Frases de Arthur Schopenhauer - O destino embaralha as cartas ...

O destino embaralha as cartas e nós jogamos.
Arthur Schopenhauer
Significado e Contexto
A citação 'O destino embaralha as cartas e nós jogamos' encapsula a visão de Schopenhauer sobre a interação entre determinismo e liberdade humana. Por um lado, reconhece que fatores externos – como o acaso, as circunstâncias de nascimento ou eventos imprevisíveis – moldam as possibilidades que temos à nossa frente, tal como um baralho de cartas embaralhado. Por outro, enfatiza que, dentro desses limites, os seres humanos possuem a capacidade de tomar decisões e agir, 'jogando' as cartas que lhes foram dadas. Esta metáfora ilustra o seu pensamento de que a vida é governada por uma 'Vontade' cega e irracional (o destino que embaralha), mas que a consciência individual pode, ainda que de forma limitada, exercer escolhas.
Origem Histórica
Arthur Schopenhauer (1788-1860) foi um filósofo alemão do século XIX, conhecido pelo seu pessimismo filosófico e pela influência que exerceu sobre pensadores como Nietzsche e Freud.
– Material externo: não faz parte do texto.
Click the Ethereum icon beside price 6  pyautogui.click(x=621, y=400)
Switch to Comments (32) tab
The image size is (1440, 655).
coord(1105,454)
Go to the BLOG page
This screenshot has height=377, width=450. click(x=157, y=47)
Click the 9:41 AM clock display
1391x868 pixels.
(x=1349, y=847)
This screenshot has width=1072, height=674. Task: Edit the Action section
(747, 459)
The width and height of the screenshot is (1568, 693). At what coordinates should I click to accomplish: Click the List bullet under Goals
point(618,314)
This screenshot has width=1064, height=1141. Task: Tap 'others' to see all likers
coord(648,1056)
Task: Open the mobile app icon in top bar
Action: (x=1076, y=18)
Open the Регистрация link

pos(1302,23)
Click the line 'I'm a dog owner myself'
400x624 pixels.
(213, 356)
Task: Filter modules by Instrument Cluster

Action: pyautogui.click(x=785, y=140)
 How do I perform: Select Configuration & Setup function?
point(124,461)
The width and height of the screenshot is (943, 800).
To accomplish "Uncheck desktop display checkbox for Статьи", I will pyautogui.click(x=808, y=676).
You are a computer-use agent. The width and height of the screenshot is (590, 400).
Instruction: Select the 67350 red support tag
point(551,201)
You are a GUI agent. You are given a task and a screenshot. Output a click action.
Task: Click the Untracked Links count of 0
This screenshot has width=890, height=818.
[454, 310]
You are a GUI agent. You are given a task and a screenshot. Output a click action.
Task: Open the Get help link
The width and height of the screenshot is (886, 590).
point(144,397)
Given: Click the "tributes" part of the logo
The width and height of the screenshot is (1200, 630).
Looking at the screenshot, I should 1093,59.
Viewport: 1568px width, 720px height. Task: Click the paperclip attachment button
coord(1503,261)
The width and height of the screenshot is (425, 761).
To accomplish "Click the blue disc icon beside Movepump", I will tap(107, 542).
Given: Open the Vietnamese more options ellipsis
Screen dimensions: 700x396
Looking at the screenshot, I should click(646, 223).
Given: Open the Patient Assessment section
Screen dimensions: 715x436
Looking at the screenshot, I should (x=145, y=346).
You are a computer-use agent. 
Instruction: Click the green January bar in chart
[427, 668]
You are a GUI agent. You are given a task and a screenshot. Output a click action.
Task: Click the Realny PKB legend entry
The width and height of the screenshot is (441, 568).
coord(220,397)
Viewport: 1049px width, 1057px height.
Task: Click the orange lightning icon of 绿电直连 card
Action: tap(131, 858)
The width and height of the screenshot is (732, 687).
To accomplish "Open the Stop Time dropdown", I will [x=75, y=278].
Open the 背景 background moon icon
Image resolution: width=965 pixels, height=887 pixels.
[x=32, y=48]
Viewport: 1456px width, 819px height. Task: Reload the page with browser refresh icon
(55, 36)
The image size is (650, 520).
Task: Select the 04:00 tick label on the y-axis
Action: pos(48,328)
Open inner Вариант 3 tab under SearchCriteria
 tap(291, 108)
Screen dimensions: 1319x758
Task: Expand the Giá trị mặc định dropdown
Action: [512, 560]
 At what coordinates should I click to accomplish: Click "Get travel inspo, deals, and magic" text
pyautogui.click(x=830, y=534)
A sua obra principal, 'O Mundo como Vontade e Representação', desenvolve a ideia de que o mundo é impulsionado por uma força irracional e insaciável (a Vontade), que causa sofrimento. Esta citação reflete o seu contexto pós-kantiano, onde se debatia a tensão entre determinismo e liberdade, e surge num período de crescente secularização, afastando-se de explicações religiosas rígidas sobre o destino.
Relevância Atual
A frase mantém relevância hoje porque ressoa com discussões contemporâneas sobre sorte, mérito e responsabilidade pessoal. Em sociedades que valorizam a auto-superação, lembra-nos que nem tudo depende apenas do esforço individual – fatores como a sorte, o contexto socioeconómico ou eventos globais (como uma pandemia) 'embaralham as cartas'. Ao mesmo tempo, inspira a resiliência, sugerindo que, independentemente das circunstâncias, temos sempre margem para ação e escolha, um tema central em psicologia e coaching.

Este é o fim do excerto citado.